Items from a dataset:
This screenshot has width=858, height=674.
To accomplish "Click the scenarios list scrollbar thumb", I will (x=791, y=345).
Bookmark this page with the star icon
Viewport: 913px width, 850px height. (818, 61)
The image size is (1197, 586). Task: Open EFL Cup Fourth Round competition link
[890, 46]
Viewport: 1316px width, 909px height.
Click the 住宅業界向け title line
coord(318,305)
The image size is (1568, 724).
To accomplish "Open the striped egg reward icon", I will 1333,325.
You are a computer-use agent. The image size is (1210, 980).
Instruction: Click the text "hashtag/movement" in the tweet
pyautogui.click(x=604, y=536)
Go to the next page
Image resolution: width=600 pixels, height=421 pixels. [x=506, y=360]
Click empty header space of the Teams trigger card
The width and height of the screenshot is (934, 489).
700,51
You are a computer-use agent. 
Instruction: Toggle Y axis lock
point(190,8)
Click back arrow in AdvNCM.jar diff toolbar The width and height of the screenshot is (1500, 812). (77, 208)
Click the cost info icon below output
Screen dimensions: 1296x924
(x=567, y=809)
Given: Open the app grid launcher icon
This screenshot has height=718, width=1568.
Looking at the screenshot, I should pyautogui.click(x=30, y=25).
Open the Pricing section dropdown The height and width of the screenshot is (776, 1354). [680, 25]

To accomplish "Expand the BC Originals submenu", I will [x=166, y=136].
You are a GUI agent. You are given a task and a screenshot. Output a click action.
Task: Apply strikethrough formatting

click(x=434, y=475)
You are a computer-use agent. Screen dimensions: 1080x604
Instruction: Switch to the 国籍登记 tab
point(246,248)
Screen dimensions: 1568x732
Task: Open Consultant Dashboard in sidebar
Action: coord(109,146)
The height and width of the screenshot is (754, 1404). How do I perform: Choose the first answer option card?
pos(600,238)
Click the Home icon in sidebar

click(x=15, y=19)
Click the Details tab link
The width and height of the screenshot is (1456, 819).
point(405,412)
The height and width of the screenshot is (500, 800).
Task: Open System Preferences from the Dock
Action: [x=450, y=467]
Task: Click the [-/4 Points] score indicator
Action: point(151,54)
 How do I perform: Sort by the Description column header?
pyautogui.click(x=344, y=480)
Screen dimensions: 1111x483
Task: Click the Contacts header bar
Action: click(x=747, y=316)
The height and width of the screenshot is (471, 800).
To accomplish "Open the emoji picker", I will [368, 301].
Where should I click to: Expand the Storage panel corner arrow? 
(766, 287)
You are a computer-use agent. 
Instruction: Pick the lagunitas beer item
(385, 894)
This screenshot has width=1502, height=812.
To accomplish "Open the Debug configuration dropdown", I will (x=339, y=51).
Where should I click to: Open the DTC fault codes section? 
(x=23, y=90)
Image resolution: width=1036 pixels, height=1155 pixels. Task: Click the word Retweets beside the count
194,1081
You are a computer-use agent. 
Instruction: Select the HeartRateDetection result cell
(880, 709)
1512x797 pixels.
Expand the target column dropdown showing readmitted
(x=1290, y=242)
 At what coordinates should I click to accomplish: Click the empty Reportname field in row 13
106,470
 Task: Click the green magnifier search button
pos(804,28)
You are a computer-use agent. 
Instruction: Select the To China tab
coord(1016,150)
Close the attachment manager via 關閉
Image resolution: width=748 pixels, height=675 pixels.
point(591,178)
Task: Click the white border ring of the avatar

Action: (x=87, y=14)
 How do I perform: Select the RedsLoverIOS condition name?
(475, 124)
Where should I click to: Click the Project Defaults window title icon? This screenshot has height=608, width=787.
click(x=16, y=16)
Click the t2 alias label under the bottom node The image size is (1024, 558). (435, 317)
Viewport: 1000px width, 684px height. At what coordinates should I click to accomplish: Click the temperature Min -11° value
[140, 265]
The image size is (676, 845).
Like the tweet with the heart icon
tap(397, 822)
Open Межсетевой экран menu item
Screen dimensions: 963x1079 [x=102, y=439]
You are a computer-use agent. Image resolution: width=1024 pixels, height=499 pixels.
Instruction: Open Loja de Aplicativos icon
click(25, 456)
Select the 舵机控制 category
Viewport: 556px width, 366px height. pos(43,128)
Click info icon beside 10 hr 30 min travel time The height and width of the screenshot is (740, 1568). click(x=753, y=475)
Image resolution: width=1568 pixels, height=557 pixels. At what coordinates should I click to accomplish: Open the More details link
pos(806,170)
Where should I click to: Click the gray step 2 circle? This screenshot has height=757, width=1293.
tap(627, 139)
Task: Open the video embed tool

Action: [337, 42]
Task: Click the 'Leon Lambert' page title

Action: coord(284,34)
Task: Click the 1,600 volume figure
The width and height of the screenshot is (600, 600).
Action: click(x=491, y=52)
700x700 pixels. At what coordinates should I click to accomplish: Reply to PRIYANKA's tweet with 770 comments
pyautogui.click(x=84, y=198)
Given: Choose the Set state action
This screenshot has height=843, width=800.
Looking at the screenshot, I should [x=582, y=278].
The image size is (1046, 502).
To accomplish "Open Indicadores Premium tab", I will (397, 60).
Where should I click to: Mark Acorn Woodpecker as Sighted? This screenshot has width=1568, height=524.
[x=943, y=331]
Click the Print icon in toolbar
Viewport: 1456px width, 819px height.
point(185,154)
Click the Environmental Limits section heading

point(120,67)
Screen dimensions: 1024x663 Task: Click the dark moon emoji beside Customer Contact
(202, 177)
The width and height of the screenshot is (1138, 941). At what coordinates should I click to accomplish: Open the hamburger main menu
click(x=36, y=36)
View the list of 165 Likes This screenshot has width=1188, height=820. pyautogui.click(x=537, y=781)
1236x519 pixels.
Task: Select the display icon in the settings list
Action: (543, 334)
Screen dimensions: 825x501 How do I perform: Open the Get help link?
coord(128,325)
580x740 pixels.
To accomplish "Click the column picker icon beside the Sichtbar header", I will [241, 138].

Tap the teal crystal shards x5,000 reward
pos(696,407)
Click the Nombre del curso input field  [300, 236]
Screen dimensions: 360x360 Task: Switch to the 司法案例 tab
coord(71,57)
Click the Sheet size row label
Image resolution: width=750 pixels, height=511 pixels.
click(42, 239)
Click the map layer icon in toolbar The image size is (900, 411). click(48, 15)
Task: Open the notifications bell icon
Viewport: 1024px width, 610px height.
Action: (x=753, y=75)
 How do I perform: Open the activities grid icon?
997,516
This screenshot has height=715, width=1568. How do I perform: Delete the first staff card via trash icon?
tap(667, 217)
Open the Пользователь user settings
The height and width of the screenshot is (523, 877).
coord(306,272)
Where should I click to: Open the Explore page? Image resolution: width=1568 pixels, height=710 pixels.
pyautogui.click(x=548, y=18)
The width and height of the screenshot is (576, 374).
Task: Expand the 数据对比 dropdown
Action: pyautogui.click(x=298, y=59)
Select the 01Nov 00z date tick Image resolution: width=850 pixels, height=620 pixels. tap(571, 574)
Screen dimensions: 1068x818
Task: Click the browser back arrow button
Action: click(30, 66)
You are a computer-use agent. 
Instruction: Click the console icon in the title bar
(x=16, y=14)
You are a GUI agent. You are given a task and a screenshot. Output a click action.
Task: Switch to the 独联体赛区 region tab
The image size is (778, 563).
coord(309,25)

• [What is needed]: All of the entries, from the first line to the last, should be duplicated exactly.

• [Solved exercise]:
This screenshot has width=858, height=674.
To accomplish "Click the scenarios list scrollbar thumb", I will (x=791, y=345).
Bookmark this page with the star icon
Viewport: 913px width, 850px height. (818, 61)
The image size is (1197, 586). Task: Open EFL Cup Fourth Round competition link
[890, 46]
Viewport: 1316px width, 909px height.
Click the 住宅業界向け title line
coord(318,305)
The image size is (1568, 724).
To accomplish "Open the striped egg reward icon", I will 1333,325.
You are a computer-use agent. The image size is (1210, 980).
Instruction: Click the text "hashtag/movement" in the tweet
pyautogui.click(x=604, y=536)
Go to the next page
Image resolution: width=600 pixels, height=421 pixels. [x=506, y=360]
Click empty header space of the Teams trigger card
The width and height of the screenshot is (934, 489).
700,51
You are a computer-use agent. 
Instruction: Toggle Y axis lock
point(190,8)
Click back arrow in AdvNCM.jar diff toolbar The width and height of the screenshot is (1500, 812). (77, 208)
Click the cost info icon below output
Screen dimensions: 1296x924
(x=567, y=809)
Given: Open the app grid launcher icon
This screenshot has height=718, width=1568.
Looking at the screenshot, I should pyautogui.click(x=30, y=25).
Open the Pricing section dropdown The height and width of the screenshot is (776, 1354). [680, 25]

To accomplish "Expand the BC Originals submenu", I will [x=166, y=136].
You are a GUI agent. You are given a task and a screenshot. Output a click action.
Task: Apply strikethrough formatting

click(x=434, y=475)
You are a computer-use agent. Screen dimensions: 1080x604
Instruction: Switch to the 国籍登记 tab
point(246,248)
Screen dimensions: 1568x732
Task: Open Consultant Dashboard in sidebar
Action: coord(109,146)
The height and width of the screenshot is (754, 1404). How do I perform: Choose the first answer option card?
pos(600,238)
Click the Home icon in sidebar

click(x=15, y=19)
Click the Details tab link
The width and height of the screenshot is (1456, 819).
point(405,412)
The height and width of the screenshot is (500, 800).
Task: Open System Preferences from the Dock
Action: [x=450, y=467]
Task: Click the [-/4 Points] score indicator
Action: point(151,54)
 How do I perform: Sort by the Description column header?
pyautogui.click(x=344, y=480)
Screen dimensions: 1111x483
Task: Click the Contacts header bar
Action: click(x=747, y=316)
The height and width of the screenshot is (471, 800).
To accomplish "Open the emoji picker", I will [368, 301].
Where should I click to: Expand the Storage panel corner arrow? 
(766, 287)
You are a computer-use agent. 
Instruction: Pick the lagunitas beer item
(385, 894)
This screenshot has width=1502, height=812.
To accomplish "Open the Debug configuration dropdown", I will (x=339, y=51).
Where should I click to: Open the DTC fault codes section? 
(x=23, y=90)
Image resolution: width=1036 pixels, height=1155 pixels. Task: Click the word Retweets beside the count
194,1081
You are a computer-use agent. 
Instruction: Select the HeartRateDetection result cell
(880, 709)
1512x797 pixels.
Expand the target column dropdown showing readmitted
(x=1290, y=242)
 At what coordinates should I click to accomplish: Click the empty Reportname field in row 13
106,470
 Task: Click the green magnifier search button
pos(804,28)
You are a computer-use agent. 
Instruction: Select the To China tab
coord(1016,150)
Close the attachment manager via 關閉
Image resolution: width=748 pixels, height=675 pixels.
point(591,178)
Task: Click the white border ring of the avatar

Action: (x=87, y=14)
 How do I perform: Select the RedsLoverIOS condition name?
(475, 124)
Where should I click to: Click the Project Defaults window title icon? This screenshot has height=608, width=787.
click(x=16, y=16)
Click the t2 alias label under the bottom node The image size is (1024, 558). (435, 317)
Viewport: 1000px width, 684px height. At what coordinates should I click to accomplish: Click the temperature Min -11° value
[140, 265]
The image size is (676, 845).
Like the tweet with the heart icon
tap(397, 822)
Open Межсетевой экран menu item
Screen dimensions: 963x1079 [x=102, y=439]
You are a computer-use agent. Image resolution: width=1024 pixels, height=499 pixels.
Instruction: Open Loja de Aplicativos icon
click(25, 456)
Select the 舵机控制 category
Viewport: 556px width, 366px height. pos(43,128)
Click info icon beside 10 hr 30 min travel time The height and width of the screenshot is (740, 1568). click(x=753, y=475)
Image resolution: width=1568 pixels, height=557 pixels. At what coordinates should I click to accomplish: Open the More details link
pos(806,170)
Where should I click to: Click the gray step 2 circle? This screenshot has height=757, width=1293.
tap(627, 139)
Task: Open the video embed tool

Action: [337, 42]
Task: Click the 'Leon Lambert' page title

Action: coord(284,34)
Task: Click the 1,600 volume figure
The width and height of the screenshot is (600, 600).
Action: click(x=491, y=52)
700x700 pixels. At what coordinates should I click to accomplish: Reply to PRIYANKA's tweet with 770 comments
pyautogui.click(x=84, y=198)
Given: Choose the Set state action
This screenshot has height=843, width=800.
Looking at the screenshot, I should [x=582, y=278].
The image size is (1046, 502).
To accomplish "Open Indicadores Premium tab", I will (397, 60).
Where should I click to: Mark Acorn Woodpecker as Sighted? This screenshot has width=1568, height=524.
[x=943, y=331]
Click the Print icon in toolbar
Viewport: 1456px width, 819px height.
point(185,154)
Click the Environmental Limits section heading

point(120,67)
Screen dimensions: 1024x663 Task: Click the dark moon emoji beside Customer Contact
(202, 177)
The width and height of the screenshot is (1138, 941). At what coordinates should I click to accomplish: Open the hamburger main menu
click(x=36, y=36)
View the list of 165 Likes This screenshot has width=1188, height=820. pyautogui.click(x=537, y=781)
1236x519 pixels.
Task: Select the display icon in the settings list
Action: (543, 334)
Screen dimensions: 825x501 How do I perform: Open the Get help link?
coord(128,325)
580x740 pixels.
To accomplish "Click the column picker icon beside the Sichtbar header", I will [241, 138].

Tap the teal crystal shards x5,000 reward
pos(696,407)
Click the Nombre del curso input field  [300, 236]
Screen dimensions: 360x360 Task: Switch to the 司法案例 tab
coord(71,57)
Click the Sheet size row label
Image resolution: width=750 pixels, height=511 pixels.
click(42, 239)
Click the map layer icon in toolbar The image size is (900, 411). click(48, 15)
Task: Open the notifications bell icon
Viewport: 1024px width, 610px height.
Action: (x=753, y=75)
 How do I perform: Open the activities grid icon?
997,516
This screenshot has height=715, width=1568. How do I perform: Delete the first staff card via trash icon?
tap(667, 217)
Open the Пользователь user settings
The height and width of the screenshot is (523, 877).
coord(306,272)
Where should I click to: Open the Explore page? Image resolution: width=1568 pixels, height=710 pixels.
pyautogui.click(x=548, y=18)
The width and height of the screenshot is (576, 374).
Task: Expand the 数据对比 dropdown
Action: pyautogui.click(x=298, y=59)
Select the 01Nov 00z date tick Image resolution: width=850 pixels, height=620 pixels. tap(571, 574)
Screen dimensions: 1068x818
Task: Click the browser back arrow button
Action: click(30, 66)
You are a computer-use agent. 
Instruction: Click the console icon in the title bar
(x=16, y=14)
You are a GUI agent. You are given a task and a screenshot. Output a click action.
Task: Switch to the 独联体赛区 region tab
The image size is (778, 563).
coord(309,25)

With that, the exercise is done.